Dans ces conditions, il paraît donc bien naturel d’utiliser le Fonds de réserve pour les retraites ! En réalité, si nous ne le faisions pas, nous laisserions de côté une caisse dotée de 33 milliards d’euros qui pourrait être utilisée pour les retraites. C’est comme si l’on avait une grande réserve d’eau que l’on décidait de n’utiliser que dans vingt ans pour faire face à un incendie, et que l’on préfère tout laissait brûler si l’incendie se déclarait avant l’échéance plutôt qu’utiliser la réserve à notre disposition. Non ! Il faut bien évidemment utiliser ce fonds aujourd’hui, dans le cadre précis du financement des retraites. Cette mesure est protectrice pour nos jeunes !
Mme Nicole Bricq. Non !
M. Éric Woerth, ministre. En effet, si nous n’utilisons pas le Fonds de réserve pour les retraites, cela revient en réalité à laisser dériver le système de retraite. Dès lors, ce sont les jeunes qui paieront.
Mme Nicole Bricq. Vous les volez !
M. Éric Woerth, ministre. Qui paiera la multitude d’impôts que vous nous proposez ? Ce sont les jeunes de ce pays, ce ne sont pas les personnes plus âgées ! (Protestations sur les travées du groupe CRC-SPG.)
M. Guy Fischer. Non ! Il ne faut pas inverser les rôles !
M. Éric Woerth, ministre. La réforme du système de retraite est évidemment protectrice pour les jeunes.
En réalité, il n’y a pas d’autre projet de réforme que celui que nous proposons.

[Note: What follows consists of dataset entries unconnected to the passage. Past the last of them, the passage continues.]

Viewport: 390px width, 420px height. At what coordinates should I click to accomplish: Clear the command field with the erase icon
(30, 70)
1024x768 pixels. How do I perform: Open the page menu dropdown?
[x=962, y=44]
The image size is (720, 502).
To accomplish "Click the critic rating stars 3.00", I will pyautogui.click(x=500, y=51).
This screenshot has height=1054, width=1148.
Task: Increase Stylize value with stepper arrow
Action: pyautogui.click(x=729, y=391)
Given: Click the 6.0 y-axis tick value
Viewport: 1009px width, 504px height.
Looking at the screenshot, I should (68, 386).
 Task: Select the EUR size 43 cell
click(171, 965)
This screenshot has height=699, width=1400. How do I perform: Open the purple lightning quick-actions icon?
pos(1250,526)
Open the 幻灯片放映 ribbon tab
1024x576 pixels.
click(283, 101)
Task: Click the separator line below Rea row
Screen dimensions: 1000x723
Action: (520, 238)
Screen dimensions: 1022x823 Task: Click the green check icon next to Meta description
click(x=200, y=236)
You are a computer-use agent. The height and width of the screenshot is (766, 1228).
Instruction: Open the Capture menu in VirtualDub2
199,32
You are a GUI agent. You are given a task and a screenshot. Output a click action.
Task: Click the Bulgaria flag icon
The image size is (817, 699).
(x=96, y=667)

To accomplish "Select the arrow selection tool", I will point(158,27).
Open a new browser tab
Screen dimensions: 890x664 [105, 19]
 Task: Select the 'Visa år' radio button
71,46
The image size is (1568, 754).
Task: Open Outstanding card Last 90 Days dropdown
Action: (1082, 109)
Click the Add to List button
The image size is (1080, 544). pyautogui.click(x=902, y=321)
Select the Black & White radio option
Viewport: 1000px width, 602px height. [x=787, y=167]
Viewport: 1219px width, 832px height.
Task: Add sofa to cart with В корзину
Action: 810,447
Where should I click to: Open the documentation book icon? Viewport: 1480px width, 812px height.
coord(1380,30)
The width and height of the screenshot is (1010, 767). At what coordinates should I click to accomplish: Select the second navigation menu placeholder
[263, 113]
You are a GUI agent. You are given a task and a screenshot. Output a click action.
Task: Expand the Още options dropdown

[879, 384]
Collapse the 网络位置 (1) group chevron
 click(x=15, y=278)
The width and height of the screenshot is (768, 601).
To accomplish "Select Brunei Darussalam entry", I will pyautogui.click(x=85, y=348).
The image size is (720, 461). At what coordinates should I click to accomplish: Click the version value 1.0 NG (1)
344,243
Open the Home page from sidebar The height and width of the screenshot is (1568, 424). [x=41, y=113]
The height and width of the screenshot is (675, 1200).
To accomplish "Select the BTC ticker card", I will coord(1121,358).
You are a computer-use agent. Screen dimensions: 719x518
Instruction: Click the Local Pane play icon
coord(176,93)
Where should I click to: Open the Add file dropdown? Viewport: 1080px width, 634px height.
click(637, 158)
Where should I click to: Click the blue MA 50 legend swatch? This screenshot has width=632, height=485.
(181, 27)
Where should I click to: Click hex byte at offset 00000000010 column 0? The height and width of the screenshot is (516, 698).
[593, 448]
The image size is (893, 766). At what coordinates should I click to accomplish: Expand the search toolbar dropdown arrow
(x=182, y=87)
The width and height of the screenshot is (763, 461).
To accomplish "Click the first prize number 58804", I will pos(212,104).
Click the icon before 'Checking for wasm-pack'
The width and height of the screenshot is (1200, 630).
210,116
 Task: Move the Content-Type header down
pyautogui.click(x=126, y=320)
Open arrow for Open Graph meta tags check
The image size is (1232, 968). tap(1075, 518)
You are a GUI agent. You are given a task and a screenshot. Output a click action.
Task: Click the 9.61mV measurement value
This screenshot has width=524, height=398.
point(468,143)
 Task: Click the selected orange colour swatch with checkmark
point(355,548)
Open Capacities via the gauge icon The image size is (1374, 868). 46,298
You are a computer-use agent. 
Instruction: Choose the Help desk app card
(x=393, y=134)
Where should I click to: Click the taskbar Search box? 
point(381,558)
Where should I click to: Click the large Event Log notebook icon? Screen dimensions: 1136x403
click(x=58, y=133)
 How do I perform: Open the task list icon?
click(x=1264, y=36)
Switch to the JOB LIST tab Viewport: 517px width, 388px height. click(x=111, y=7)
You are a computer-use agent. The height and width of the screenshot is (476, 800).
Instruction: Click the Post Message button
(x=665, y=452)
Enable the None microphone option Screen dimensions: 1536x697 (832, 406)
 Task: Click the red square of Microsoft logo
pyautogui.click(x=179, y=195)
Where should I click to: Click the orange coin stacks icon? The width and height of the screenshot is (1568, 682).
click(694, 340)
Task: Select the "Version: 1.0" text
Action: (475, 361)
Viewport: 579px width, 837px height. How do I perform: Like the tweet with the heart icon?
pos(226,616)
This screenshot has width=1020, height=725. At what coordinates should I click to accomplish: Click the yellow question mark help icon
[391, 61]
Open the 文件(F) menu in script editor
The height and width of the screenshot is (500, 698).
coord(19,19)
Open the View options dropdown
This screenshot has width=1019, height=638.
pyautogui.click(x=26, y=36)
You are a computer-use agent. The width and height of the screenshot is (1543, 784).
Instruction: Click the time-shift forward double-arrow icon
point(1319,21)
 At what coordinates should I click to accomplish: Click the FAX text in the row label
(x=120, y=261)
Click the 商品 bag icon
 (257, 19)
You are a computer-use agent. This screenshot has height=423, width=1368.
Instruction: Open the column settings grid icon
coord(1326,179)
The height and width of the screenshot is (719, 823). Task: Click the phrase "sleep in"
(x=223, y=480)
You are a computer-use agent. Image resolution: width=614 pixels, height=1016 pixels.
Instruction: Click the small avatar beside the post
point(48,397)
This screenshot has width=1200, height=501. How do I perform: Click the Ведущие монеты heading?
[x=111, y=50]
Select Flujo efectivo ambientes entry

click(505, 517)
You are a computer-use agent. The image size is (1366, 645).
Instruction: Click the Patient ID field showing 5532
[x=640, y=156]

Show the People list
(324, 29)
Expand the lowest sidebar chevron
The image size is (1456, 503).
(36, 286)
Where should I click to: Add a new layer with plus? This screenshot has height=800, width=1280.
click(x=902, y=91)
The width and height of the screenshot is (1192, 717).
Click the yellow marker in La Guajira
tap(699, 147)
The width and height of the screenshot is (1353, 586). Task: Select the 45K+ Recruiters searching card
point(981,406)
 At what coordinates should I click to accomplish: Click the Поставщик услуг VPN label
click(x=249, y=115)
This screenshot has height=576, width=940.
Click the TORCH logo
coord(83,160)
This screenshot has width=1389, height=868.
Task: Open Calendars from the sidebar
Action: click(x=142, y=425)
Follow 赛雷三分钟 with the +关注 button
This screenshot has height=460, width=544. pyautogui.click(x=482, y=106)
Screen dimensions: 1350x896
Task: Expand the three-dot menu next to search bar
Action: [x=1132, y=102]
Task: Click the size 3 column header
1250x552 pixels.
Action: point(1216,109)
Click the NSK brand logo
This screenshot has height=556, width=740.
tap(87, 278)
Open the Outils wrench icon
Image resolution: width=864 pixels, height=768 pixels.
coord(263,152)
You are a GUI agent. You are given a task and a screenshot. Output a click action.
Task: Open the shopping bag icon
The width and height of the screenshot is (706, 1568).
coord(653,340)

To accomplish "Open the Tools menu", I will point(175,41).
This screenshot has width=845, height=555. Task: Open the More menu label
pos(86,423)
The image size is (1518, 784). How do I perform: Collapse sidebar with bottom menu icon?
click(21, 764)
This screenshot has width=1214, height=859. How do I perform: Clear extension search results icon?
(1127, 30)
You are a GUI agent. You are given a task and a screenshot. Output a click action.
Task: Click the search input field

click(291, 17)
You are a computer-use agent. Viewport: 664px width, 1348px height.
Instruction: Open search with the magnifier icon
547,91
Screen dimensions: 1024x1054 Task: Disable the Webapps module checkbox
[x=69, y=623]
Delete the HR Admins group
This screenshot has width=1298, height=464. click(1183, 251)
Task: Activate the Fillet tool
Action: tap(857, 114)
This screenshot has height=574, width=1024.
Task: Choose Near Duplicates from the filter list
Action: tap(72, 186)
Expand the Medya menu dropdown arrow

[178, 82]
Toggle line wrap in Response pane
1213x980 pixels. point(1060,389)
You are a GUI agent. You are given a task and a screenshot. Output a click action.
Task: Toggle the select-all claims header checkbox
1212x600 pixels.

M. David Assouline. Ce n’est pas vrai !
M. Didier Guillaume. Il y a le nôtre !
M. Éric Woerth, ministre. Le parti socialiste n’a pas de projet. (Protestations sur les travées du groupe socialiste.) Le groupe CRC-SPG a déposé une proposition de loi, mais, en réalité, ce n’est pas un contre-projet, c’est un projet contre, un projet contre toute évolution des retraites en France !
Persister dans cette idée serait de votre part manifester d’une certaine façon un réel manque du sens des responsabilités pour une réforme aussi importante.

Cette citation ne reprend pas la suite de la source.